Túrin kendine geldikten sonra yiğitliği, gözüpekliği ile elfler arasında popüler olur. Ama gözü karalığı aslında yine gururunun işlemesidir ve Morgoth’a kafa tutabileceklerine inanıyordur. Kralı da buna inandırarak, savaşmak için askerlerin krallığa kolay giriş-çıkış sağlaması amacıyla köprü yaptırtır. Ki bu köprü Morgoth’un kötü ejderhasının şehre saldırmasını kolaylaştıracak, Nargothrond’un yıkılışına sebep olacaktır. Bu yıkımda kendisinin bir kız kardeş gibi sevdiği, onu ise aşk ile seven Finduilas isimli elf prensesi esir edilecektir. Túrin’in de zihnini esir eden kötü ejderha, ona vakit kaybetmesine sebep olacak kararlar aldıracak, ve elf kızını kurtarmaya yetişmesini engelleyip, Túrin’in kara bahtını daha da karartacaktır. Túrin en sonunda orman insanları arasında bir ev bulur ve kaderinden artık saklanabileceğine inanmaya başlar. (Yani hala kibirlidir.) Kendisine isim olarak Turambar’ı alır. Kaderin efendisi!

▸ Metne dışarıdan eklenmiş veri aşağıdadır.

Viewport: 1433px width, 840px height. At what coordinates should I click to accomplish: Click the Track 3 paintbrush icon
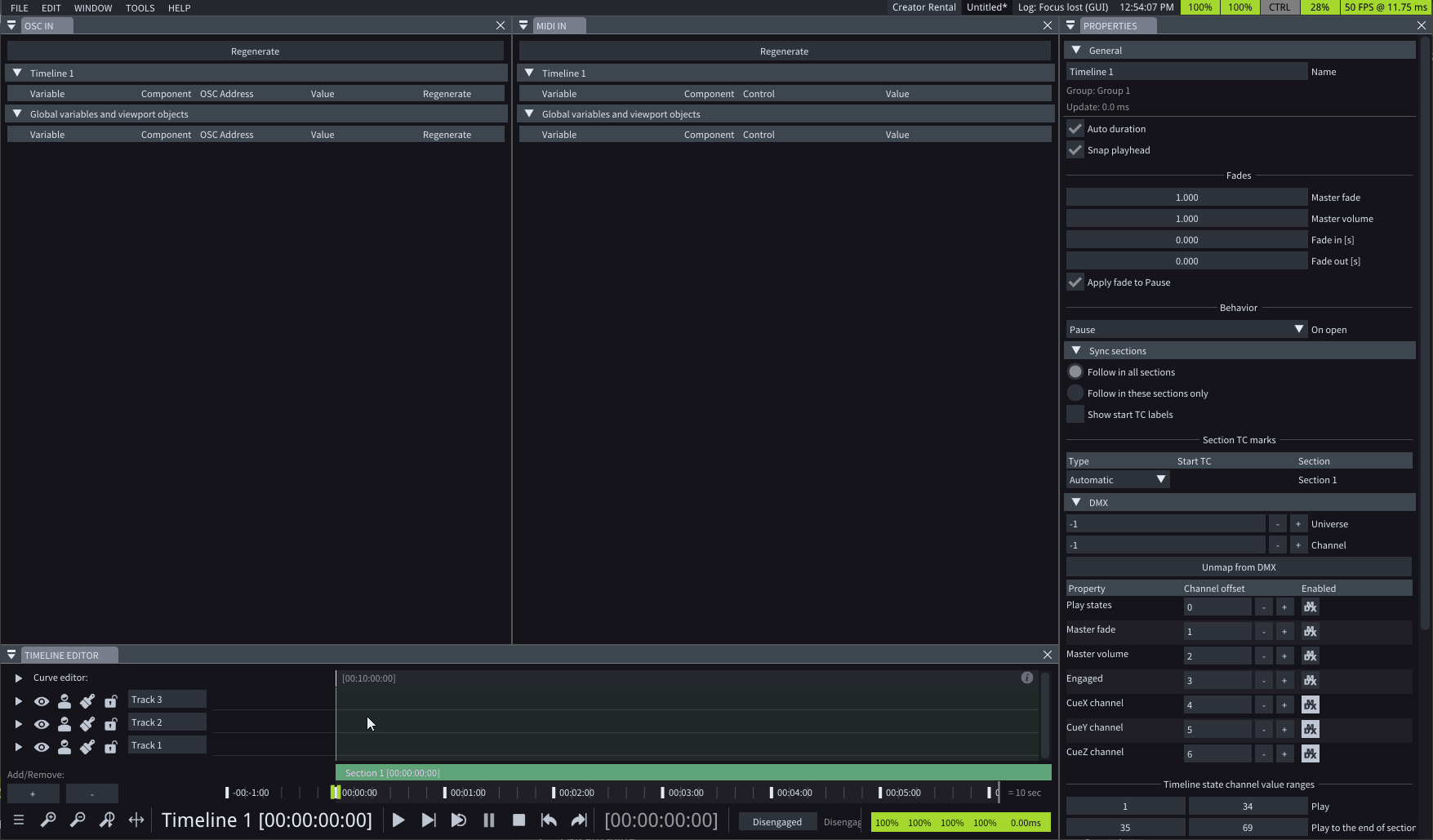[x=87, y=700]
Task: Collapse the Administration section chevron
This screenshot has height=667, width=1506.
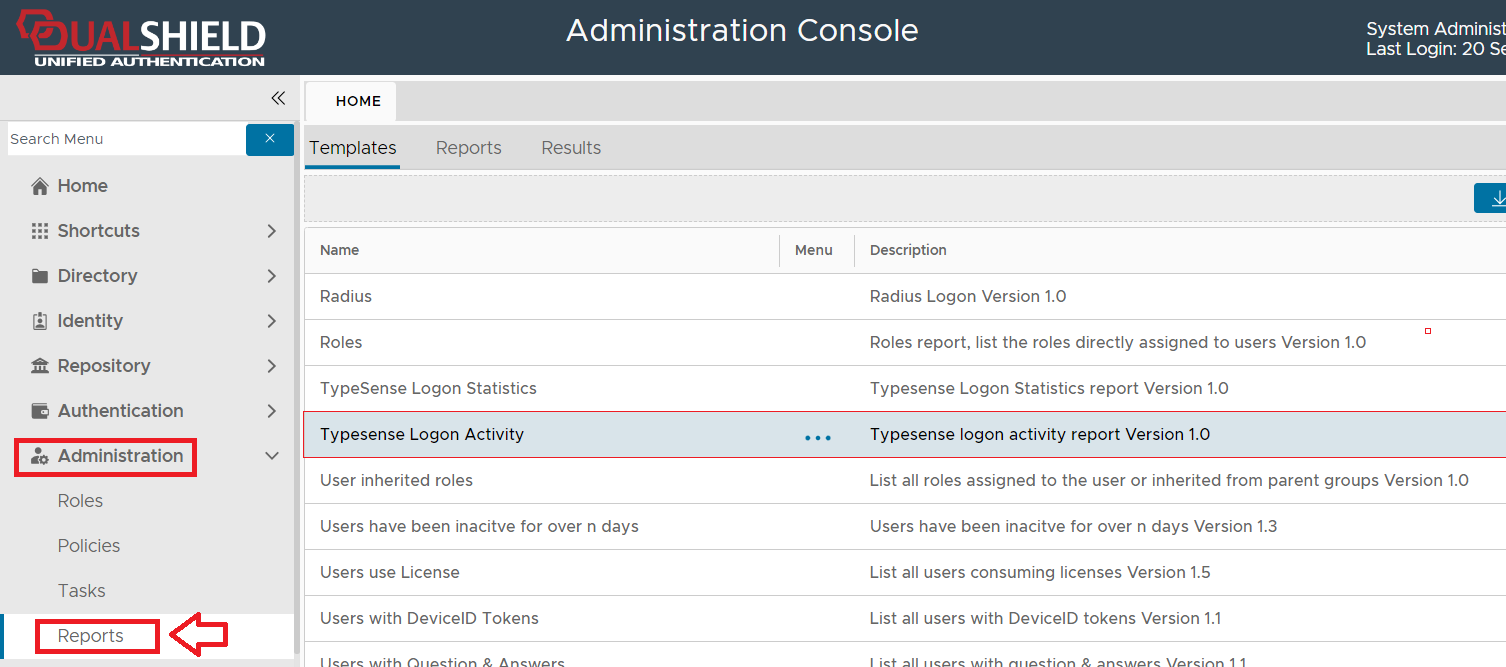Action: (x=271, y=456)
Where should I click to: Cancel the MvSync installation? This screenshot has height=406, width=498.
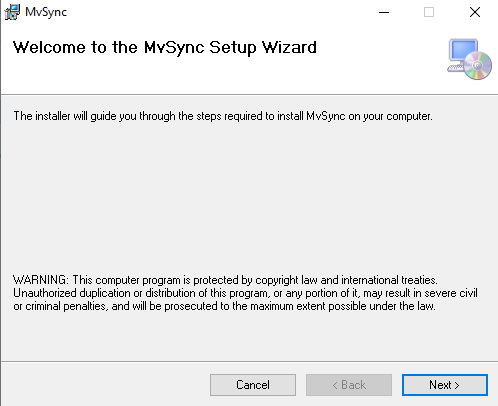click(x=253, y=385)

Yıllar böyle geçip giderken Morwen artık en sonunda gururunu yener, epey büyümüş kızı Niënor ile beraber Thingol krallığına sığınmayı kabul etmiştir ama gelince oğlunu bulamayınca ve Nargothrond’un da yıkıldığını duyunca, yabana onu aramaya çıkar. Kızı da peşine takılacaktır.

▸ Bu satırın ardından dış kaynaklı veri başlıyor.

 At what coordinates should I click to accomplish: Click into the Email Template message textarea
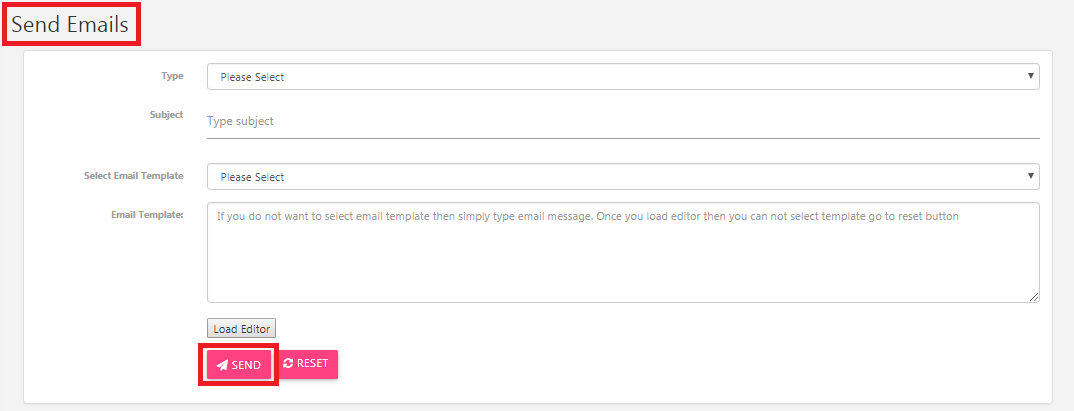(x=623, y=252)
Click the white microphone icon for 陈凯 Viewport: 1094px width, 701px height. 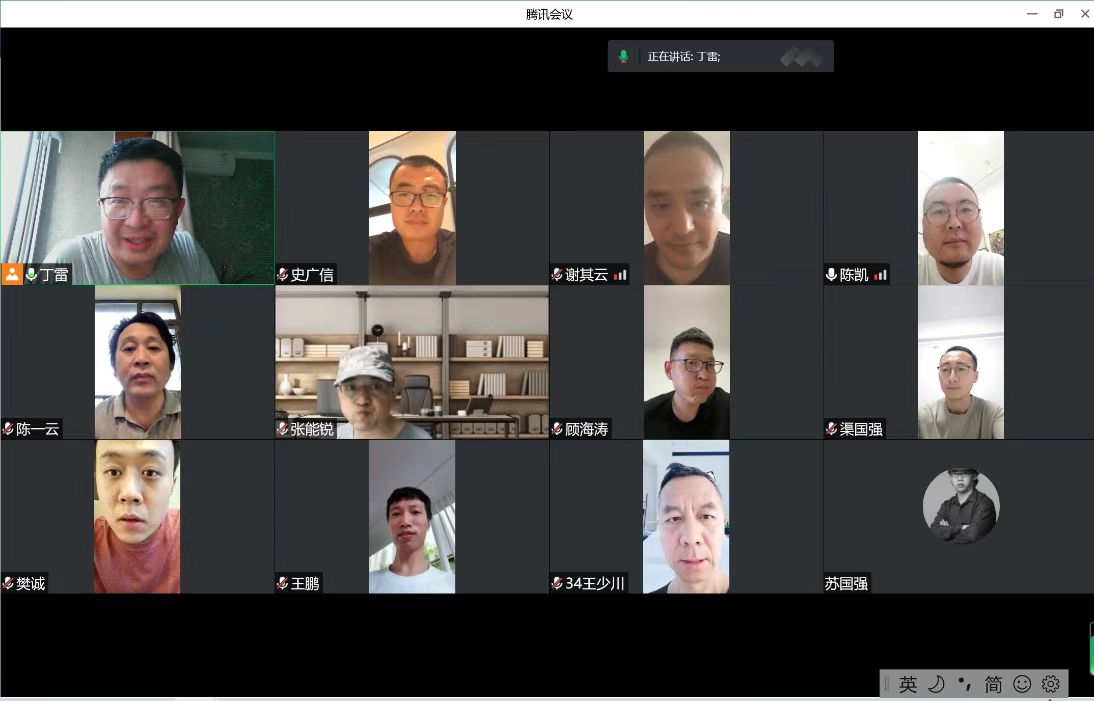pyautogui.click(x=831, y=274)
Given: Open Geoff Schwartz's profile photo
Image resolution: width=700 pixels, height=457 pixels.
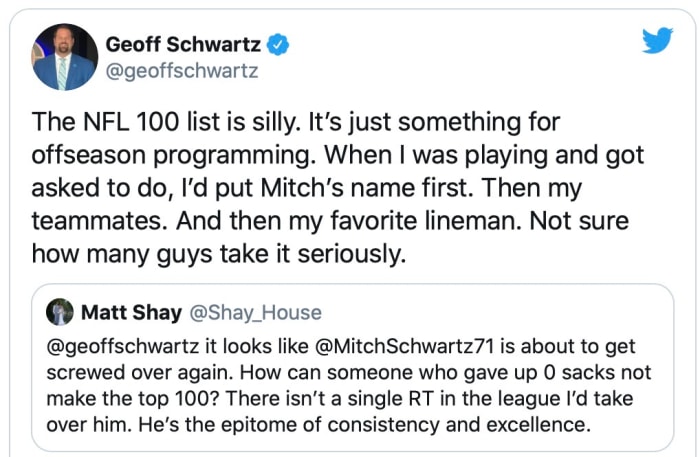Looking at the screenshot, I should click(64, 57).
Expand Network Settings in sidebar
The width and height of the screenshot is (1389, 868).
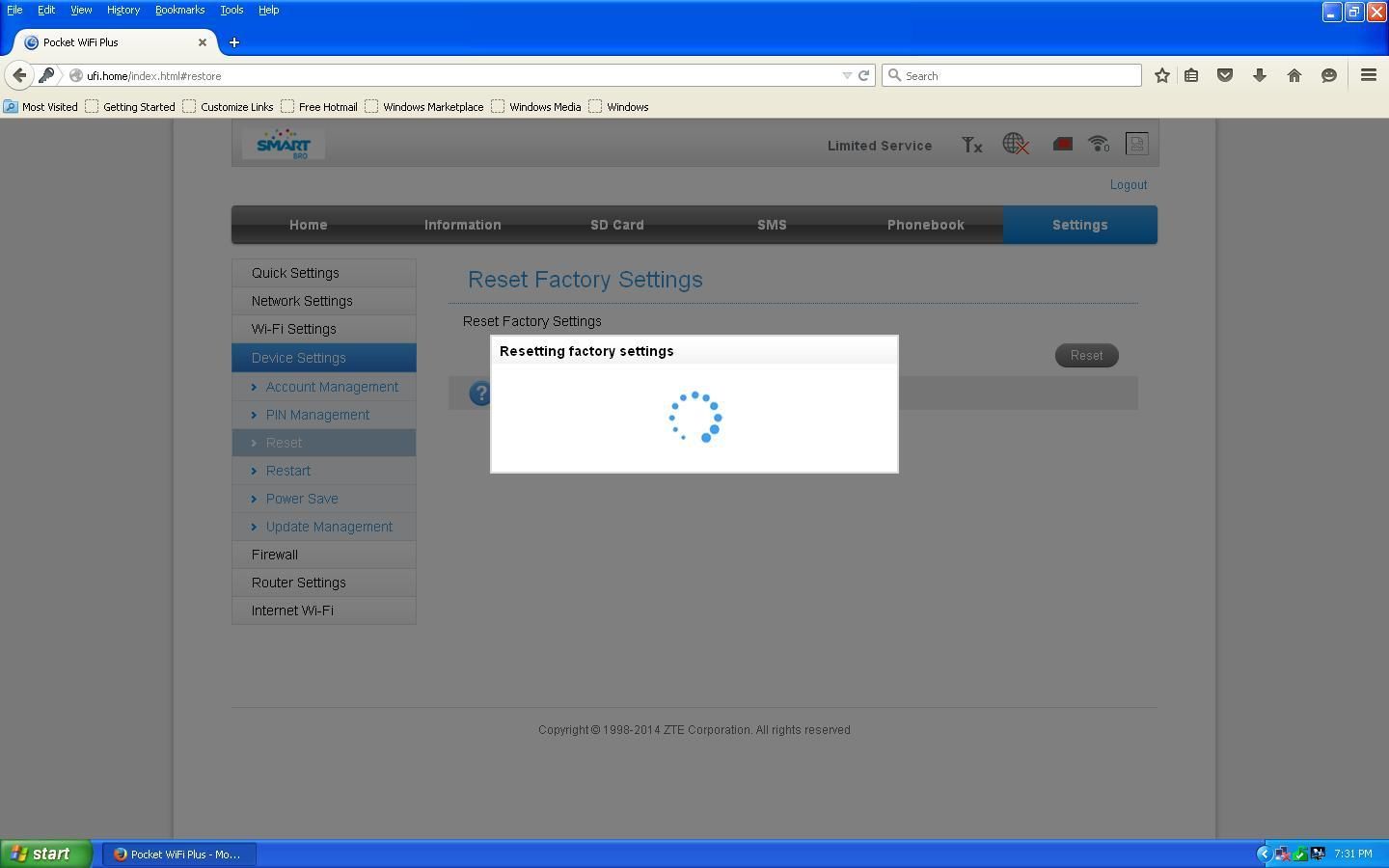pyautogui.click(x=302, y=301)
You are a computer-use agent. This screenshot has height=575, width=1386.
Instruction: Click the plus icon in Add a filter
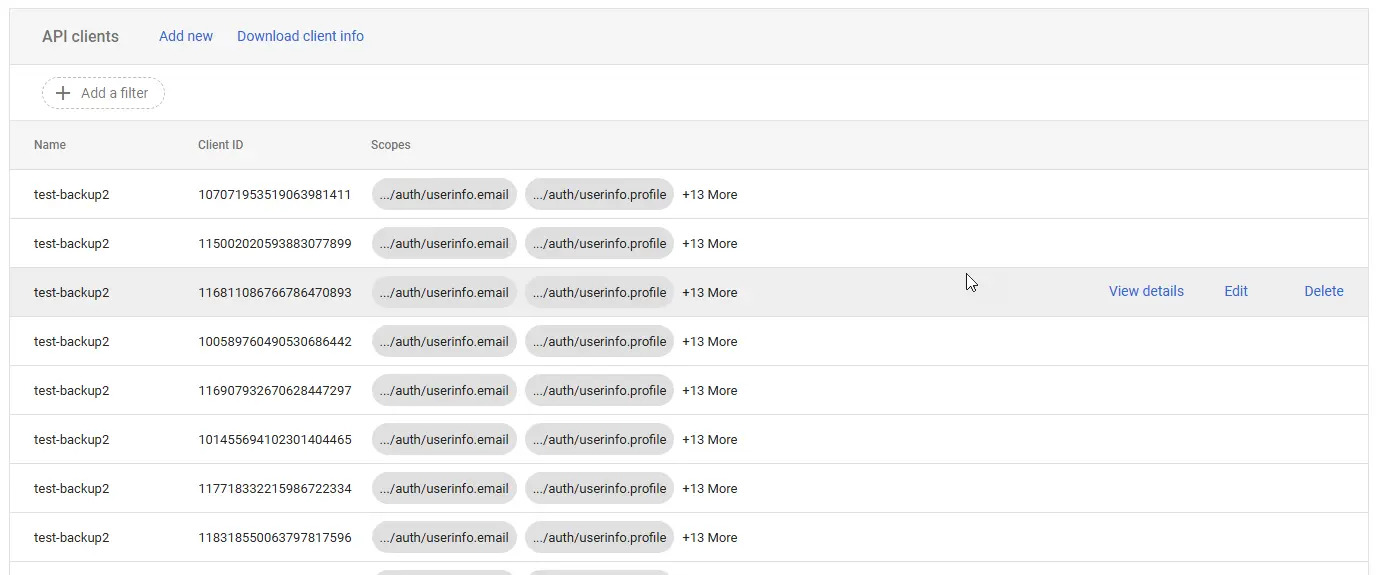click(63, 93)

Kader bu ya, kötü ejderha arama ekibini yakalayacak, Morwen yabanda kaybolacak, Niënor ise ejderhanın zihin oyunları sonucunda tüm hafızasını kaybedip yabanda Túrin ile karşılacağı ana doğru sürüklenecektir.

Bu noktada Túrin onu bulup, kurtarıp, kollayacak, bu zarif kıza aşık olacak, Niënor ise abisi olduğunu bilmediği Túrin’in aşkına karşılık verecektir. İkisi evlenirler.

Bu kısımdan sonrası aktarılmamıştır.